Development and validation of a clinical prediction model for glioma grade using machine learning

Abstract

BACKGROUND: Histopathological evaluation is currently the gold standard for grading gliomas; however, this technique is invasive. OBJECTIVE: This study aimed to develop and validate a diagnostic prediction model for glioma by employing multiple machine learning algorithms to identify risk factors associated with high-grade glioma, facilitating the prediction of glioma grading. METHODS: Data from 1114 eligible glioma patients were obtained from The Cancer Genome Atlas (TCGA) database, which was divided into a training set (n= 781) and a test set (n= 333). Fifty machine learning algorithms were employed, and the optimal algorithm was selected to construct a prediction model.
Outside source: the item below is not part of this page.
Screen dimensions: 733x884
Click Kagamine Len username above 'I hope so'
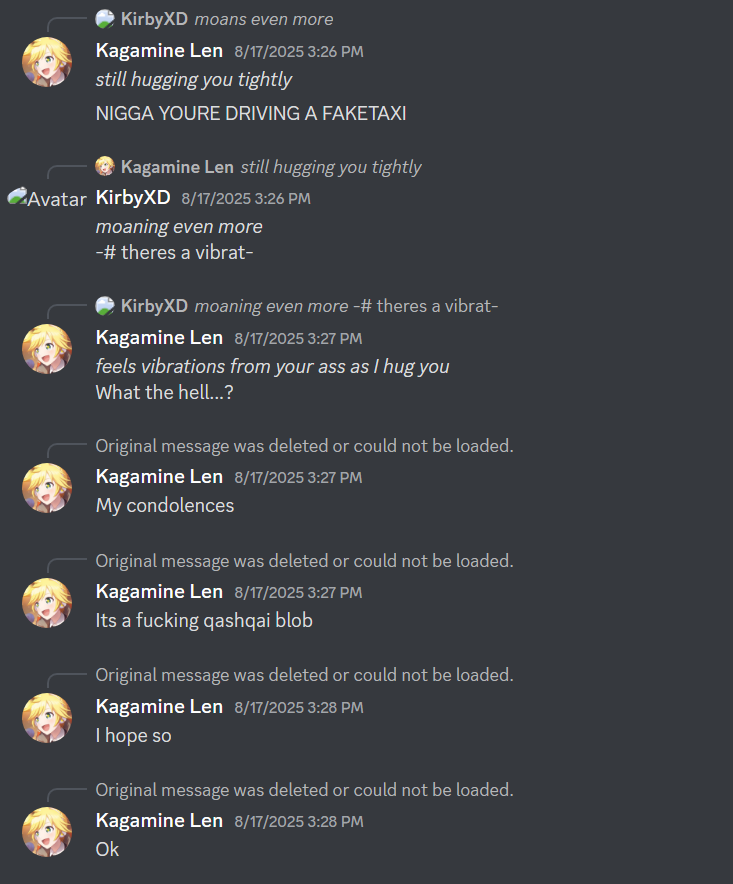(x=159, y=706)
The performance of the machine learning prediction model was compared to the clinical prediction model in terms of discrimination, calibration, and clinical validity to assess the performance of the prediction model. RESULTS: The area under the curve (AUC) values of the machine learning prediction models (training set: 0.870 vs. 0.740, test set: 0.863 vs. 0.718) were significantly improved from the clinical prediction models. Furthermore, significant improvement in discrimination was observed for the Integrated Discrimination Improvement (IDI) (training set: 0.230, test set: 0.270) and Net Reclassification Index (NRI) (training set: 0.170, test set: 0.170) from the clinical prognostic model. Both models showed a high goodness of fit and an increased net benefit. CONCLUSION: A strong prediction accuracy model can be developed using machine learning algorithms to screen for high-grade glioma risk predictors, which can serve as a non-invasive prediction tool for preoperative diagnostic grading of glioma.